C'est comme ça qu'il sorti de sa chambre, pour finir par s'élever bien haut, à hauteur de toit pour chercher la maison de Magnus. Il lui avait montré cette après-midi. La trouvant, il remarqua un balcon à la chambre du garçon. Bingo, c'était le mieux. Se posant, il frappa à la baie-vitrée. Ce qui fit sursauter le rouquin qui était en pyjama à lire un livre. Souriant à pleine bouche en voyant son ami. Il entra dans la chambre.
- On peut rester ici, mes parents sont en bas, devant la télévision, ils n'entendront rien.
- Cool, ohh, j'adore ta chambre ! s'exclama Ombre. Elle était remplie de livres à ras-bord, avec des posters de représentation de vitraux magnifiques. Le rouquin semblait être comme lui, passionné. S'asseyant en tailleur sur le lit, Ombre fini par commencer la discussion.
- Je suis vraiment désolé pour tout à l'heure… Tu sais, ma mère… Elle est vraiment très stricte. En fait, depuis que je suis là, j'ai plus l'impression d'être un employé qu'autre chose…
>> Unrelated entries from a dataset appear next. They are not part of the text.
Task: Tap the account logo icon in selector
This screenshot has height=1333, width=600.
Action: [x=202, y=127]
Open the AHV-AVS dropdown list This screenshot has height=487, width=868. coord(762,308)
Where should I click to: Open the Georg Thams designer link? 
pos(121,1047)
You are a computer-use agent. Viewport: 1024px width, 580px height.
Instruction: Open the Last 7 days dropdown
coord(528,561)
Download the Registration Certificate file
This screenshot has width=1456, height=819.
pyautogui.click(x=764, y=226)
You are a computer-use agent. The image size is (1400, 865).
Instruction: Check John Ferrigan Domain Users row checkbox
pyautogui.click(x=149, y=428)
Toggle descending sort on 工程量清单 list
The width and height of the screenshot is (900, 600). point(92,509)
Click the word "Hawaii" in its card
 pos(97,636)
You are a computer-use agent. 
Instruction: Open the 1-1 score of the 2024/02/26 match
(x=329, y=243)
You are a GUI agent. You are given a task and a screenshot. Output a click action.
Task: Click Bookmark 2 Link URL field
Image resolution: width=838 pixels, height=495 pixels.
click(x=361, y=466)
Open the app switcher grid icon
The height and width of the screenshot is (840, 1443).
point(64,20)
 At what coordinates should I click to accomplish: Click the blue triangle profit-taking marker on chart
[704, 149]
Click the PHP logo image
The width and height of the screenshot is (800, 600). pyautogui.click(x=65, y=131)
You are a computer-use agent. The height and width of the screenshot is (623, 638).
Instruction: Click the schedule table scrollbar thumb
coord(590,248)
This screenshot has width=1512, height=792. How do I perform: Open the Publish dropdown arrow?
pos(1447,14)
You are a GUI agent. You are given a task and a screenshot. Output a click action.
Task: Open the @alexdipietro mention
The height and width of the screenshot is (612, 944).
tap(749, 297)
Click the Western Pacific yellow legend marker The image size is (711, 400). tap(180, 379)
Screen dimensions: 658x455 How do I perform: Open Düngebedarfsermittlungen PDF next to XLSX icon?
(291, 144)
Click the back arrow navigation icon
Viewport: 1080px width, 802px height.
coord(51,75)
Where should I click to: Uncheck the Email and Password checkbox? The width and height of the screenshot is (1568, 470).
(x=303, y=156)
- Ah oui ? Elle est du genre « je pense à ton avenir, tu me remerciras plus tard » ?
- Euh… Ouais ? Comment tu sais ça ? demanda-t-il en relevant la tête.
Magnus soupira.
- Eh bien parce que mes parents sont les mêmes avec moi. Tu vois, j'ai quand même du temps pour moi, mais… Si je ne suis pas le premier en tout, ils me suppriment du temps libre, ou mes livres préférés, la console, le téléphone…
- Moi qui pensais que tu étais juste parfait, exceptionnel… En fait, tu es comme moi. Poussé par tes parents. J'avais dit oui pour le foot en pensant que ça allait me détendre, entre les cours du collège et ceux de l'Académie. Mais non, elle m'a dit que si l'équipe perdait un match, elle me forcerait à arrêter…
- Ne t'inquiète pas, ça n'arrivera pas. Je te le promets d'accord ? On va se soutenir tous les deux. Si tu n'arrives pas dans une matière, je t'expliquerais. On restera ensemble, soudés.
C'est les larmes aux yeux qu'Ombre vint prendre dans ses bras Magnus, avant d'éclater dans un sanglot silencieux, alors que le rouquin lui frotta le dos. Ils restèrent ainsi longtemps, avant de continuer à discuter une grande partie de la nuit.